▶ _WORK ITEM_:
Transcribe the data that follows. Match it character for character.

▶ _EXERCISE MATERIALS_:

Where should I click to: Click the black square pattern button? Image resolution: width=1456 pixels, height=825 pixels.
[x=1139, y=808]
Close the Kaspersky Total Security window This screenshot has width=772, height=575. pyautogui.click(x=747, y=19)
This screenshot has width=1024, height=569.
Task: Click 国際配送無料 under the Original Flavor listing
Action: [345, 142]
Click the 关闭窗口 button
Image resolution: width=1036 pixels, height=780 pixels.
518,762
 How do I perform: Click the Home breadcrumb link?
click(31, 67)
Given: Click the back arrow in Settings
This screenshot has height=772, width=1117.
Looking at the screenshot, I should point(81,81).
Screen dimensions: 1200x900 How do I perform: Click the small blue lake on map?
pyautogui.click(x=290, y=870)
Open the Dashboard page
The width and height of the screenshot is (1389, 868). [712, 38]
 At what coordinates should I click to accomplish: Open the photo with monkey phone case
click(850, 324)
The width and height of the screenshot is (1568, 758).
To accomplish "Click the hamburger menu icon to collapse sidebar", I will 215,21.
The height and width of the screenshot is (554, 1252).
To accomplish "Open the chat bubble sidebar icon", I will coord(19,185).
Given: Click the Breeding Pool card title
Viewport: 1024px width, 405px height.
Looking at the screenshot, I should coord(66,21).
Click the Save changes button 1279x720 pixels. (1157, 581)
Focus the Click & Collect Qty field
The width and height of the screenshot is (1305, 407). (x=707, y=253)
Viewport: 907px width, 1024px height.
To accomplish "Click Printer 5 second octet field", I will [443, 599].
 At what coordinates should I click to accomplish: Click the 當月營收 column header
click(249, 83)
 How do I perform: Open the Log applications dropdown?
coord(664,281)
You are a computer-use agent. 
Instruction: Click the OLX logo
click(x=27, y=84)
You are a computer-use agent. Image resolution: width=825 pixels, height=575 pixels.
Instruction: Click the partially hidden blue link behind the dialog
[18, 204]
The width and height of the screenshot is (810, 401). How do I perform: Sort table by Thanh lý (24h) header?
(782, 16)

▶ _WRITTEN ANSWER_:
Where should I click to: Click the black square pattern button? Image resolution: width=1456 pixels, height=825 pixels.
[x=1139, y=808]
Close the Kaspersky Total Security window This screenshot has width=772, height=575. pyautogui.click(x=747, y=19)
This screenshot has width=1024, height=569.
Task: Click 国際配送無料 under the Original Flavor listing
Action: [345, 142]
Click the 关闭窗口 button
Image resolution: width=1036 pixels, height=780 pixels.
518,762
 How do I perform: Click the Home breadcrumb link?
click(31, 67)
Given: Click the back arrow in Settings
This screenshot has height=772, width=1117.
Looking at the screenshot, I should point(81,81).
Screen dimensions: 1200x900 How do I perform: Click the small blue lake on map?
pyautogui.click(x=290, y=870)
Open the Dashboard page
The width and height of the screenshot is (1389, 868). [712, 38]
 At what coordinates should I click to accomplish: Open the photo with monkey phone case
click(850, 324)
The width and height of the screenshot is (1568, 758).
To accomplish "Click the hamburger menu icon to collapse sidebar", I will 215,21.
The height and width of the screenshot is (554, 1252).
To accomplish "Open the chat bubble sidebar icon", I will coord(19,185).
Given: Click the Breeding Pool card title
Viewport: 1024px width, 405px height.
Looking at the screenshot, I should coord(66,21).
Click the Save changes button 1279x720 pixels. (1157, 581)
Focus the Click & Collect Qty field
The width and height of the screenshot is (1305, 407). (x=707, y=253)
Viewport: 907px width, 1024px height.
To accomplish "Click Printer 5 second octet field", I will [443, 599].
 At what coordinates should I click to accomplish: Click the 當月營收 column header
click(249, 83)
 How do I perform: Open the Log applications dropdown?
coord(664,281)
You are a computer-use agent. 
Instruction: Click the OLX logo
click(x=27, y=84)
You are a computer-use agent. Image resolution: width=825 pixels, height=575 pixels.
Instruction: Click the partially hidden blue link behind the dialog
[18, 204]
The width and height of the screenshot is (810, 401). How do I perform: Sort table by Thanh lý (24h) header?
(782, 16)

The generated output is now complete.